Although Putin would have welcomed the lifting of the sanctions imposed three years ago by the United States and the European Union in connection with the involvement of the Kremlin to the Ukrainian crisis, some Russian officials argue that the current situation is to the benefit of Russian business. However, in reality, the sanctions have led to a number of projects for exploration and production of oil and gas — including an ambitious plan for oil production on the Arctic shelf jointly with ExxonMobil.

Often “Adapting” paint too rosy a picture of life in Russia. In several episodes of the series featured the Nenets are nomadic animists for centuries lived in the region. Like all other characters of the series, they are shown almost caricatured shaman, strapaese hypnotics, reindeer, wailing fires. It is shown how the representatives of Gazprom successfully negotiate with the elders of the Nenets. It all looks very funny, but not true. The Germans for many years, complain that the tendency of Russian energy companies to mine on their lands oil and gas threatens their way of life. They argue that their interests are not taken into account when we are talking about large transactions.

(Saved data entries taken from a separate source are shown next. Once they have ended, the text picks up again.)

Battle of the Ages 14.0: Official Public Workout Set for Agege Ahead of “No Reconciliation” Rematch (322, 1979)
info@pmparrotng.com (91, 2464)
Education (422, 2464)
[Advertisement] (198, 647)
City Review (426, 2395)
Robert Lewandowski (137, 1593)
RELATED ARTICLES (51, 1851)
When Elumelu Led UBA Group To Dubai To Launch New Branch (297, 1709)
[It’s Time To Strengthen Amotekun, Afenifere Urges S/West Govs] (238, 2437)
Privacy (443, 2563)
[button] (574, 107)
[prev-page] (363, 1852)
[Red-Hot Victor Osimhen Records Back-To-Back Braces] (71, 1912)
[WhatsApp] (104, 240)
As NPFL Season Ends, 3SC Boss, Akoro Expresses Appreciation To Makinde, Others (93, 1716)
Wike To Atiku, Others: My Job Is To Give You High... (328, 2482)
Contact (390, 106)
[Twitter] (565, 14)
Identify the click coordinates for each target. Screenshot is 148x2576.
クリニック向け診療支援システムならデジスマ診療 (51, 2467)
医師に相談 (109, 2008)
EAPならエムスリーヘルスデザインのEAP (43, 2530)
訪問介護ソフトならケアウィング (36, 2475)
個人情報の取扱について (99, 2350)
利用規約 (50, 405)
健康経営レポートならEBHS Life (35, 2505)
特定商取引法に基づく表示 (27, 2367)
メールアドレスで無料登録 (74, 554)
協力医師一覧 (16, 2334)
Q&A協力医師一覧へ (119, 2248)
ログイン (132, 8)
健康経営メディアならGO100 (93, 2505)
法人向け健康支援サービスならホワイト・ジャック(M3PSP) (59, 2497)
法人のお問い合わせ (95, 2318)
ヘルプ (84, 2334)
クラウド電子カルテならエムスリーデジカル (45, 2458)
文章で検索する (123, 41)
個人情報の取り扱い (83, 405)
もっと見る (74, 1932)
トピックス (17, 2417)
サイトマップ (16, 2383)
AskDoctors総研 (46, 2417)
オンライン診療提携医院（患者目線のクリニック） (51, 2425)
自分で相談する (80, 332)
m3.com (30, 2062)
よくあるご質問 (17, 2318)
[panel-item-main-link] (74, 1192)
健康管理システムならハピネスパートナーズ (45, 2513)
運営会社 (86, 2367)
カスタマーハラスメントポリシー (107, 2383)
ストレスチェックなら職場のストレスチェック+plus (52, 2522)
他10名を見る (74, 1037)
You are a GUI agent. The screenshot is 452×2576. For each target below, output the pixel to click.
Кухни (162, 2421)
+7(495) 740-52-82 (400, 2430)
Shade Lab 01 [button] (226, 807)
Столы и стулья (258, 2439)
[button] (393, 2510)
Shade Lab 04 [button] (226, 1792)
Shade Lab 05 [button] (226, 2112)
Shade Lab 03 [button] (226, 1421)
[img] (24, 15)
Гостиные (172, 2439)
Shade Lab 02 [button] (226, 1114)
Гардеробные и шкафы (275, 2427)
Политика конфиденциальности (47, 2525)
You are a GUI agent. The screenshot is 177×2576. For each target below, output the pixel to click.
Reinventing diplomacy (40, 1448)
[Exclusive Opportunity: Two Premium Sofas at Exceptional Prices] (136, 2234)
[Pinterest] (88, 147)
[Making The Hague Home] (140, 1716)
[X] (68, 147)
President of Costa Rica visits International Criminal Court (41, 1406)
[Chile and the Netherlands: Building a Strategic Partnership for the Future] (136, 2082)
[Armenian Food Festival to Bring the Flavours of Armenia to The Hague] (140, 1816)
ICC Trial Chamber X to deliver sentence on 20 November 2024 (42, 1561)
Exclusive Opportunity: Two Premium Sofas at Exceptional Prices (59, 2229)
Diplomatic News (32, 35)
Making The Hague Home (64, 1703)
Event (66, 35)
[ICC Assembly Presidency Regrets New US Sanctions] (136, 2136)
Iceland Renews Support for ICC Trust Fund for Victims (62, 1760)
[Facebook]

However, the series to the end does not lose self-critical notes. In the last episode of the season, we learn that the identity and objectives of the Oleg was discovered. However, the head of the local branch of the FSB Evgeny Evdokimov, trying to deceive the Americans and to convince him that he can still get out, expresses a desire to work in Washington. Persuading Oleg, he quotes the Russian thinker of the early XX century (as in the text — approx. transl.) Nikolai Karamzin. “Asked how business in Russia, and he said one word, — says Oleg counterintelligence. — You know what? Steal”.